** START The records **

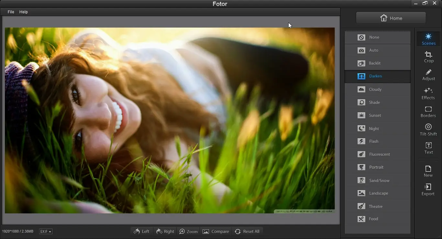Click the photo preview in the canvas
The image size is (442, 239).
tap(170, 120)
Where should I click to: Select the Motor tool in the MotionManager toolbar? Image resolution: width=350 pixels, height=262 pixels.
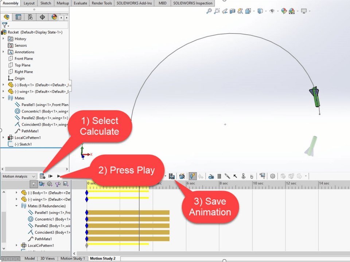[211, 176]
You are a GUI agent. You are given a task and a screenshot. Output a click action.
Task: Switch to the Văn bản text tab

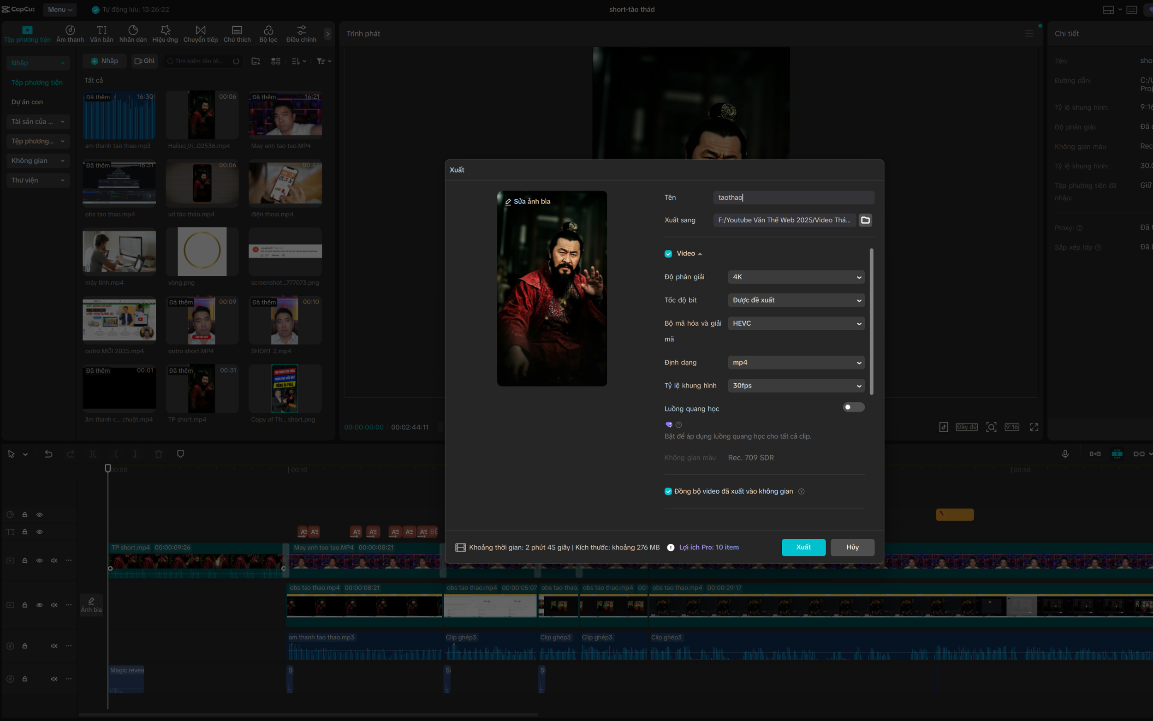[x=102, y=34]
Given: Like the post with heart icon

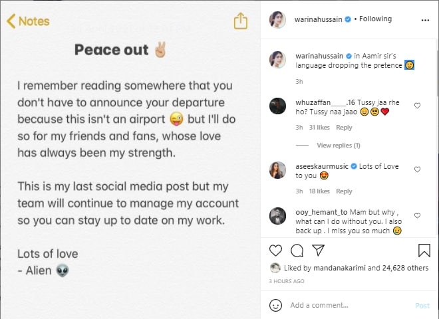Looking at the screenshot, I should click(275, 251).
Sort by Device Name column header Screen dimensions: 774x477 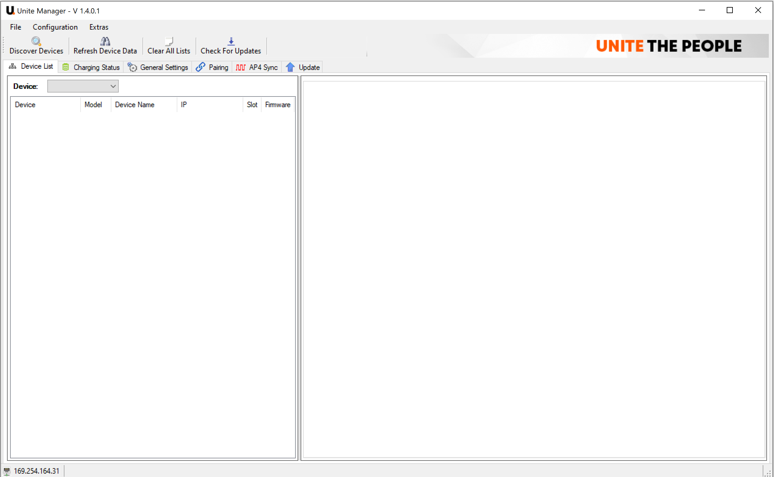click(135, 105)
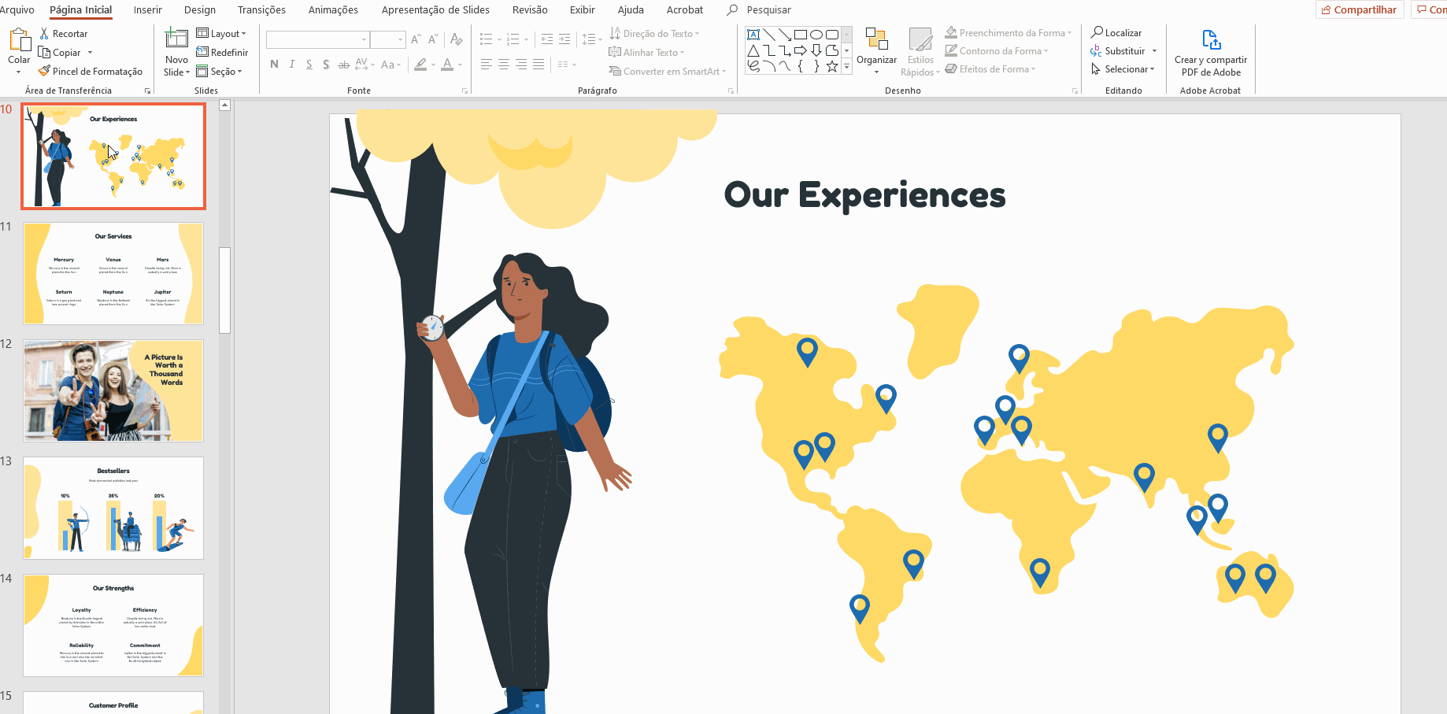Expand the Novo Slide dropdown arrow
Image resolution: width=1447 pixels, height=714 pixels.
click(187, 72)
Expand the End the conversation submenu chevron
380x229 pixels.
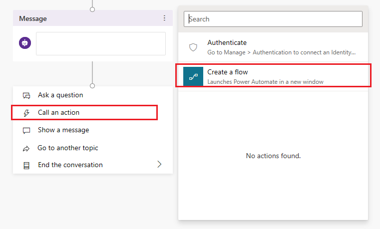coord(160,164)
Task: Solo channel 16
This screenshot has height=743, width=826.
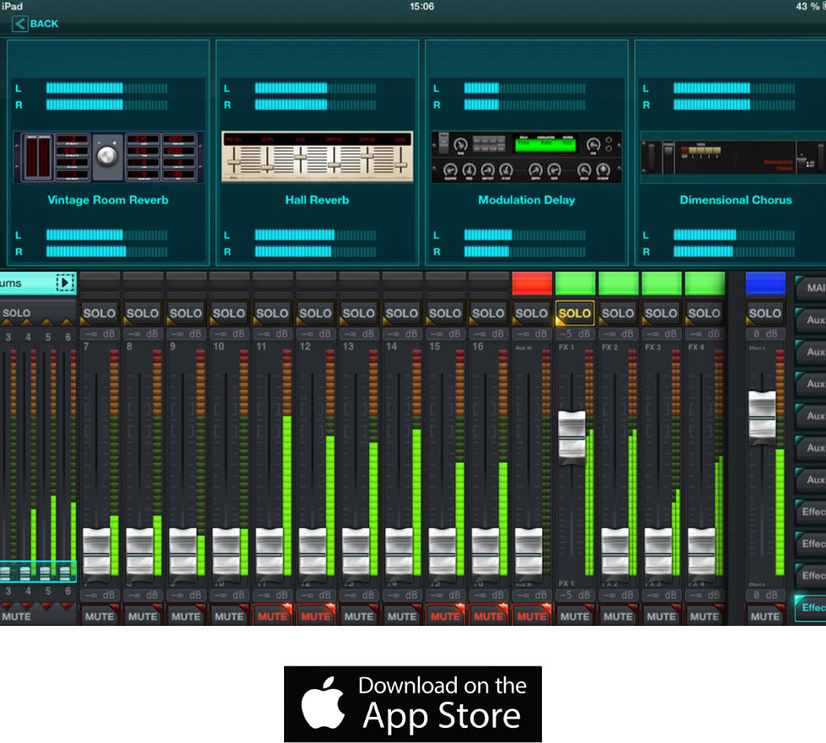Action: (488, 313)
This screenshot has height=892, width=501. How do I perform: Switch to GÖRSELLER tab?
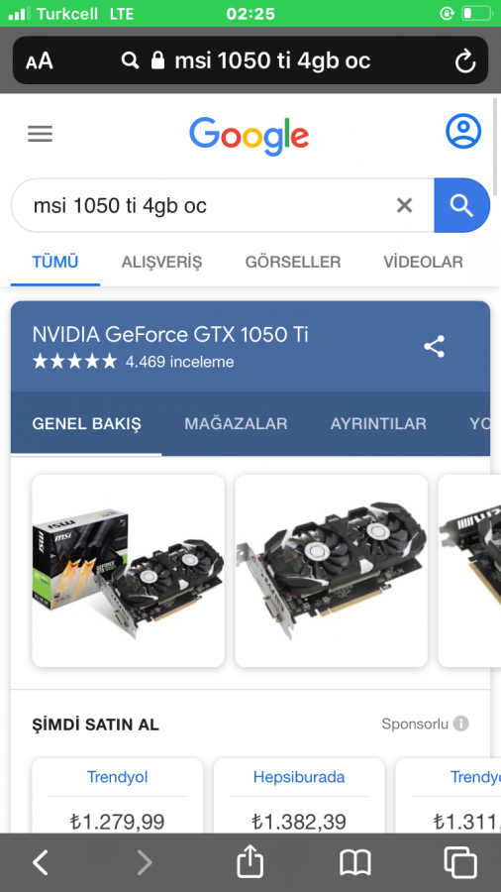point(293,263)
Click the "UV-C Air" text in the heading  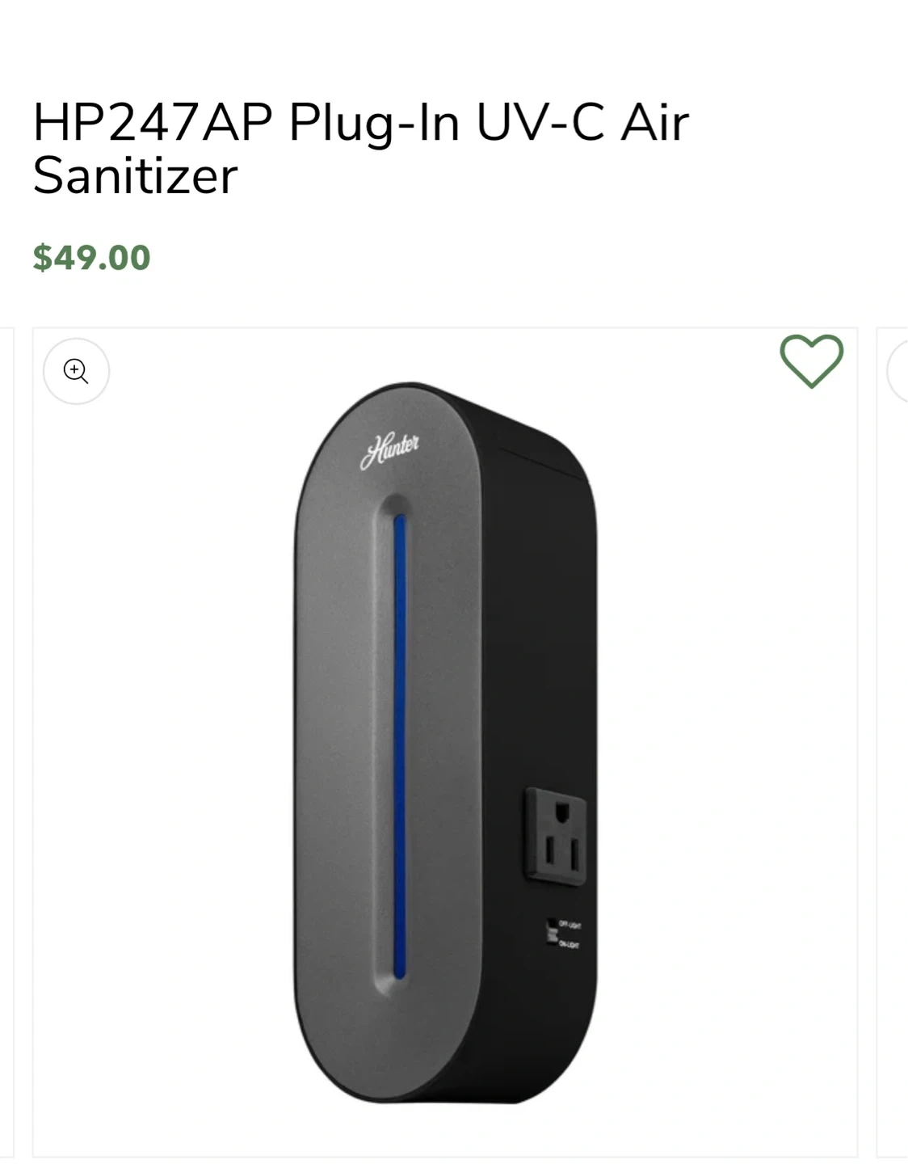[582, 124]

** END The records **

Goal of the exercise: Lay out everything from the start of the data down to the line containing "Looking at the" as a Markdown table with the columns Row and Line, numbering each line in order. Skip blank lines, and leave the pictures out.

Reply:
| Row | Line |
|---|---|
| 1 | Click the photo preview in the canvas |
| 2 | The image size is (442, 239). |
| 3 | tap(170, 120) |
| 4 | Where should I click to: Select the Motor tool in the MotionManager toolbar? Image resolution: width=350 pixels, height=262 pixels. |
| 5 | [211, 176] |
| 6 | You are a GUI agent. You are given a task and a screenshot. Output a click action. |
| 7 | Task: Switch to the Văn bản text tab |
| 8 | [x=102, y=34] |
| 9 | Given: Like the post with heart icon |
| 10 | Looking at the screenshot, I should click(275, 251). |